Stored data
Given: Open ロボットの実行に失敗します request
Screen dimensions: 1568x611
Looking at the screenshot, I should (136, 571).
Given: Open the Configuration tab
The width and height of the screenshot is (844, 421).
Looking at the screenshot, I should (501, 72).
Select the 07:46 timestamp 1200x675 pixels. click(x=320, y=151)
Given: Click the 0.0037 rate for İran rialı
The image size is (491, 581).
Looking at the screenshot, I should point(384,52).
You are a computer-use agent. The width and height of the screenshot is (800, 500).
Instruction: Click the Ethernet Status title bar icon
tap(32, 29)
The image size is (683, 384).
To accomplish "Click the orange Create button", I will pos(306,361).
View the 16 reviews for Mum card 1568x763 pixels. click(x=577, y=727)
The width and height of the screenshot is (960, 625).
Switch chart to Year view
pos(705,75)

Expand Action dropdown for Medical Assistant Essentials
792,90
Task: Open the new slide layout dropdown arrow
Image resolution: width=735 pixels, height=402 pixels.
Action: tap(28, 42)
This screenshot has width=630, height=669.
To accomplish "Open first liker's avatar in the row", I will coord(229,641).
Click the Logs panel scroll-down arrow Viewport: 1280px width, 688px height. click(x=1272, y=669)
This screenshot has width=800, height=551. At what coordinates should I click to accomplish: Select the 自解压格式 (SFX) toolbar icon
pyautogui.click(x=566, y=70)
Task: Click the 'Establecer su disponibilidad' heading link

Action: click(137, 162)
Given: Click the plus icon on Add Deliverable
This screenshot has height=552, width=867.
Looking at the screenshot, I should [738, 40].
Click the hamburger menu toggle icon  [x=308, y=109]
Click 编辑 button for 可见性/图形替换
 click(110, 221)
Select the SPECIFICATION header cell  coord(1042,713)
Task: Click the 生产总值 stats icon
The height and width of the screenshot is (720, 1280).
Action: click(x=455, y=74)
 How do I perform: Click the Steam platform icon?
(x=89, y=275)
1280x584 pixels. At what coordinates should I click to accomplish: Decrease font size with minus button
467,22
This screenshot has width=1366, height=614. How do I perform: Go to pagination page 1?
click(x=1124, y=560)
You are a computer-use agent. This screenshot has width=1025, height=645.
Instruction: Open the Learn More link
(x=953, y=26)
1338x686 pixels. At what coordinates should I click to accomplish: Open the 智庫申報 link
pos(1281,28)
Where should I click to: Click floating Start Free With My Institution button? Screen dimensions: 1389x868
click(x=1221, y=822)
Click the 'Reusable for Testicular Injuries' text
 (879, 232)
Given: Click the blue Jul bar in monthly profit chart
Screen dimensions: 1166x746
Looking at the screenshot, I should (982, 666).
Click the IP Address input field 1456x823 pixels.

Your goal => All that belongs in the answer is an exact copy of the lines from the start of the records above through the line with "Click the Logs".

Result =>
Given: Open ロボットの実行に失敗します request
Screen dimensions: 1568x611
Looking at the screenshot, I should (136, 571).
Given: Open the Configuration tab
The width and height of the screenshot is (844, 421).
Looking at the screenshot, I should (501, 72).
Select the 07:46 timestamp 1200x675 pixels. click(x=320, y=151)
Given: Click the 0.0037 rate for İran rialı
The image size is (491, 581).
Looking at the screenshot, I should point(384,52).
You are a computer-use agent. The width and height of the screenshot is (800, 500).
Instruction: Click the Ethernet Status title bar icon
tap(32, 29)
The image size is (683, 384).
To accomplish "Click the orange Create button", I will pos(306,361).
View the 16 reviews for Mum card 1568x763 pixels. click(x=577, y=727)
The width and height of the screenshot is (960, 625).
Switch chart to Year view
pos(705,75)

Expand Action dropdown for Medical Assistant Essentials
792,90
Task: Open the new slide layout dropdown arrow
Image resolution: width=735 pixels, height=402 pixels.
Action: tap(28, 42)
This screenshot has width=630, height=669.
To accomplish "Open first liker's avatar in the row", I will coord(229,641).
Click the Logs panel scroll-down arrow Viewport: 1280px width, 688px height. click(x=1272, y=669)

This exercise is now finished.